■ HOW TO COMPLETE THIS TASK
As the answer, give every line of the records that includes the word "computer".

■ DATA TO PROCESS
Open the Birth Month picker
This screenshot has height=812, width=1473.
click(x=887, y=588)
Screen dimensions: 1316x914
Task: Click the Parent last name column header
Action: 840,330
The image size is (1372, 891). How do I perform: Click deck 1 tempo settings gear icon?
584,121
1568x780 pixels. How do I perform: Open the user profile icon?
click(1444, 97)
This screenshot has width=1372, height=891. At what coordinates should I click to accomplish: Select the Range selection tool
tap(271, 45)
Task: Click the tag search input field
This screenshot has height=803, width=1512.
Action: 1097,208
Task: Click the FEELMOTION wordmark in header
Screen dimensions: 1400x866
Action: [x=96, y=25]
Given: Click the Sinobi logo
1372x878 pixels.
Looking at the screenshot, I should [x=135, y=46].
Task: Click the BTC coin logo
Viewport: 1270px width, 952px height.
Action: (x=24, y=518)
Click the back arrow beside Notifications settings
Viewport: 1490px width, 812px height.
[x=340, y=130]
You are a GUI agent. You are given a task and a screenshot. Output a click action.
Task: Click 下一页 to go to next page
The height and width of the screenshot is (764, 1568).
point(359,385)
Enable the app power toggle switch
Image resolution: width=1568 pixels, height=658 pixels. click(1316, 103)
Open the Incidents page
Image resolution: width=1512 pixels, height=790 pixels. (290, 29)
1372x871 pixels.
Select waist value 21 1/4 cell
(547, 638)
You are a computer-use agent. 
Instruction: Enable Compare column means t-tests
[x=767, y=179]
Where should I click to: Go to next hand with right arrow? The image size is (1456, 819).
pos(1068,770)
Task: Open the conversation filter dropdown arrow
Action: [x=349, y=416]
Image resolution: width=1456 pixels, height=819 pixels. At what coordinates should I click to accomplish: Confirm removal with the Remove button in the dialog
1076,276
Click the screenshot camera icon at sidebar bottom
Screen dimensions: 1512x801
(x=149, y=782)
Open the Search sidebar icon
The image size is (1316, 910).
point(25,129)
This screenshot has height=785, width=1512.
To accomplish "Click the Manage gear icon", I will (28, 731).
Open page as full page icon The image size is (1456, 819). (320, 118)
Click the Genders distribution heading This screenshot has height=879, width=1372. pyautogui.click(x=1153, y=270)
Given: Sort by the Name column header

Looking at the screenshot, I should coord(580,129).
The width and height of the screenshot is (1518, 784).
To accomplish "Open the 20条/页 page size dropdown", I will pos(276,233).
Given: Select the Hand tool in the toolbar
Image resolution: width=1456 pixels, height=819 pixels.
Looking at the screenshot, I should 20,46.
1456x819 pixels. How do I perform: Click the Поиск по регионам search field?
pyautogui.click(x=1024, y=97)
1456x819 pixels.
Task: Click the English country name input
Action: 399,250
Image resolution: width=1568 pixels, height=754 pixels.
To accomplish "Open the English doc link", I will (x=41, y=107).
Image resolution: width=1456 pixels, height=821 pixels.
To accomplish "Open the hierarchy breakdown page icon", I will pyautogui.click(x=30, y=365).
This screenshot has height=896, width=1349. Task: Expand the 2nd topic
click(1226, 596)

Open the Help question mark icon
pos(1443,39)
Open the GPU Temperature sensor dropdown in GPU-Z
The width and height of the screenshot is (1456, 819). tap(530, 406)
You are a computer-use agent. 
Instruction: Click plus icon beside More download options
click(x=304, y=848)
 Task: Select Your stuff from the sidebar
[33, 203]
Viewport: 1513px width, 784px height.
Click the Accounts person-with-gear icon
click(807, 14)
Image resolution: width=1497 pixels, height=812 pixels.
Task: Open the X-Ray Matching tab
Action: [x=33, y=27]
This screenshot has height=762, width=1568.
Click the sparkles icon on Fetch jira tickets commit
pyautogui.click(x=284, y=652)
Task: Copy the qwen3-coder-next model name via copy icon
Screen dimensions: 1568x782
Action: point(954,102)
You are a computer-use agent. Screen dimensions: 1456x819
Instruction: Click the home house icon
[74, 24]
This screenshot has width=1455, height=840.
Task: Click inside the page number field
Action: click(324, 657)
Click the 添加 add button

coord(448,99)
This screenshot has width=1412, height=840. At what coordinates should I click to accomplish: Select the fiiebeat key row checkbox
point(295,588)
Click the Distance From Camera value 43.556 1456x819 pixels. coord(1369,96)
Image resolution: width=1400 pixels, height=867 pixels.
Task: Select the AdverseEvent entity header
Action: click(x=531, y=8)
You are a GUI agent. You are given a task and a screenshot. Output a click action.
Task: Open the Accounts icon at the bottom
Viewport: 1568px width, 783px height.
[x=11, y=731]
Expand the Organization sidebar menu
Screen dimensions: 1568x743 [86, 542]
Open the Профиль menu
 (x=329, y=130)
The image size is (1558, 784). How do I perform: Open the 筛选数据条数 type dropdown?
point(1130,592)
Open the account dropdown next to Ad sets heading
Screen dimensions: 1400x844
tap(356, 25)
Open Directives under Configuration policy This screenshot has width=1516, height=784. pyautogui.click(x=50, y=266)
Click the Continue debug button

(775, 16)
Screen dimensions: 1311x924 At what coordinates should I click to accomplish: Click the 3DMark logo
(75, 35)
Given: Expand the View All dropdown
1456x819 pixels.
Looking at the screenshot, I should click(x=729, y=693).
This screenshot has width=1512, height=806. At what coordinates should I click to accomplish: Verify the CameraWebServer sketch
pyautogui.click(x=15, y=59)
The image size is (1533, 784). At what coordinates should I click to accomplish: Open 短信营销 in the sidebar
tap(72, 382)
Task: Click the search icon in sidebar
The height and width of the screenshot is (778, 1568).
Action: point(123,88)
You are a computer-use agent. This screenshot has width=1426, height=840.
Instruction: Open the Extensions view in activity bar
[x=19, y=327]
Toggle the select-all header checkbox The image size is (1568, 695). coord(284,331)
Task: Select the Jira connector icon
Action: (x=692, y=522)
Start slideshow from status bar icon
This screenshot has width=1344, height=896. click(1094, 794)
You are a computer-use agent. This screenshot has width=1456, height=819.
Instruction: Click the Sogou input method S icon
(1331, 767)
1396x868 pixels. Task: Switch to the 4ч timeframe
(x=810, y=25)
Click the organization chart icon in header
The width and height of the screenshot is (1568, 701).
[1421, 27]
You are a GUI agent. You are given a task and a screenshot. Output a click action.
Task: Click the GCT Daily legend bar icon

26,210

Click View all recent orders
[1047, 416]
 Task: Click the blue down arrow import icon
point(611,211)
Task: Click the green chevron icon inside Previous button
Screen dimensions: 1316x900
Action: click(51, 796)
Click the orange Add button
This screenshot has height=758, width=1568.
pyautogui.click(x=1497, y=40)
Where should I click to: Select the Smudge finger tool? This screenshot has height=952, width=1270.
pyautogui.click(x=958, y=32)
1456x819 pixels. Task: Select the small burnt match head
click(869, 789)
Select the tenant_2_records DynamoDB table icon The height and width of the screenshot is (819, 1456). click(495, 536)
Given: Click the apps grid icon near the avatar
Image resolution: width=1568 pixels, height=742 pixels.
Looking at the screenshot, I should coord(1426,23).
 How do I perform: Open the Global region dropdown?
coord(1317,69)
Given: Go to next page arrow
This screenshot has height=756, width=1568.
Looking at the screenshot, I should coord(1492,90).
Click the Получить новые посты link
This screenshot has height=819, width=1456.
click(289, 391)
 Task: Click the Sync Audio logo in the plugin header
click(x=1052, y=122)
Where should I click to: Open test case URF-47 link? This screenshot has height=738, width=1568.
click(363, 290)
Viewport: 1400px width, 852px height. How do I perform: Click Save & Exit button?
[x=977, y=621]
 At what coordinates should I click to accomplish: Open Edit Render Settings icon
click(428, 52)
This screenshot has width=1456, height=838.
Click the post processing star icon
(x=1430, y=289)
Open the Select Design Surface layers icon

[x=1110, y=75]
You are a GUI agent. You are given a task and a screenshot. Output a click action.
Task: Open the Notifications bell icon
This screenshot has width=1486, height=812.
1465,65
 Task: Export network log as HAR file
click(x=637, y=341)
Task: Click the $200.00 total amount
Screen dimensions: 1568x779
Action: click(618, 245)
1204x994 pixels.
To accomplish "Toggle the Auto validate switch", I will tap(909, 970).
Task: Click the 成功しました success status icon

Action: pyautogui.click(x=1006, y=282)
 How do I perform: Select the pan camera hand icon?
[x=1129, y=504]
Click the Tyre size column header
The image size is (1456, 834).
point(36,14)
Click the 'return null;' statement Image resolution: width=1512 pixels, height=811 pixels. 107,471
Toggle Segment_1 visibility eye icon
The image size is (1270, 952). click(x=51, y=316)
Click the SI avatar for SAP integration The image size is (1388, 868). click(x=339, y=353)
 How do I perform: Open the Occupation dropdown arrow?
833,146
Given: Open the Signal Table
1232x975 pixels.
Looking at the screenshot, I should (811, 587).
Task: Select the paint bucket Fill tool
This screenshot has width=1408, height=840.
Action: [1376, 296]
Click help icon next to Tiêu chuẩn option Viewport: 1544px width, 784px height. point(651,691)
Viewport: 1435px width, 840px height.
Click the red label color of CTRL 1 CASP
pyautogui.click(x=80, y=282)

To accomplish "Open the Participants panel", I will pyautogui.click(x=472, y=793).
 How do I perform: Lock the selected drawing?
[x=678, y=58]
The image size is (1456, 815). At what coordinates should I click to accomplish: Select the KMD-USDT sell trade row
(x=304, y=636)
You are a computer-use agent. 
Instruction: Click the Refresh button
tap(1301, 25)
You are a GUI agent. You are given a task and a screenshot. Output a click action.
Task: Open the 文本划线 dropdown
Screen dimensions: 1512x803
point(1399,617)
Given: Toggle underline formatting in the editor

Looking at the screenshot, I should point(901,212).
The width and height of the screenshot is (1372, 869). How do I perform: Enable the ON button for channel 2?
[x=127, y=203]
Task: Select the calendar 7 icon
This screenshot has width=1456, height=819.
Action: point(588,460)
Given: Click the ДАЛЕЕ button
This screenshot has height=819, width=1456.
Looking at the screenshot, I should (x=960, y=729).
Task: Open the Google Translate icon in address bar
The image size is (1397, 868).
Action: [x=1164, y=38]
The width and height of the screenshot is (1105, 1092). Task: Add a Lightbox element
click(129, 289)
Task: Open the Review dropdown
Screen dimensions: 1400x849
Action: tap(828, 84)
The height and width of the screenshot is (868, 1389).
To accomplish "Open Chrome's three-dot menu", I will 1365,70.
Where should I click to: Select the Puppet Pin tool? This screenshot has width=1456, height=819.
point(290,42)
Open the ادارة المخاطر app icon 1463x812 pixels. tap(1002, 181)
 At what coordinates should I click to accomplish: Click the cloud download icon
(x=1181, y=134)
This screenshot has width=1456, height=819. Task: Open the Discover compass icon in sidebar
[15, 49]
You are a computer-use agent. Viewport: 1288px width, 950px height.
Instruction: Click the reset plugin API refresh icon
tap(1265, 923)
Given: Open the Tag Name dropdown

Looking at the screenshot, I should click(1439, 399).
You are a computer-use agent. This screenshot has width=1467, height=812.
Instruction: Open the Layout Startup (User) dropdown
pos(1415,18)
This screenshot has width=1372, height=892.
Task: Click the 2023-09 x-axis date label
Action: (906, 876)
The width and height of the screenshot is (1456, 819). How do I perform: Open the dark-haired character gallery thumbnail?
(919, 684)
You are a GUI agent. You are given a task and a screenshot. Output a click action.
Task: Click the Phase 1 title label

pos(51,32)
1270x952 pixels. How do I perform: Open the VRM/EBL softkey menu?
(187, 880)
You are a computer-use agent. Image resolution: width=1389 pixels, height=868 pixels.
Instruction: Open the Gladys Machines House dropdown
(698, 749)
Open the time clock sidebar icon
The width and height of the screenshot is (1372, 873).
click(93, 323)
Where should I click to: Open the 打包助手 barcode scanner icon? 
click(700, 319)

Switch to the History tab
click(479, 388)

■ TASK ANSWER
You are a computer-use agent. 
You are a computer-use agent. 
You are a computer-use agent. Screen dimensions: 1456x819
You are a computer-use agent. This screenshot has width=1426, height=840.
You are a computer-use agent. This screenshot has width=1456, height=819.
You are a computer-use agent. 
You are a computer-use agent. Viewport: 1288px width, 950px height.
You are a computer-use agent. This screenshot has width=1467, height=812.
You are a computer-use agent. Image resolution: width=1389 pixels, height=868 pixels.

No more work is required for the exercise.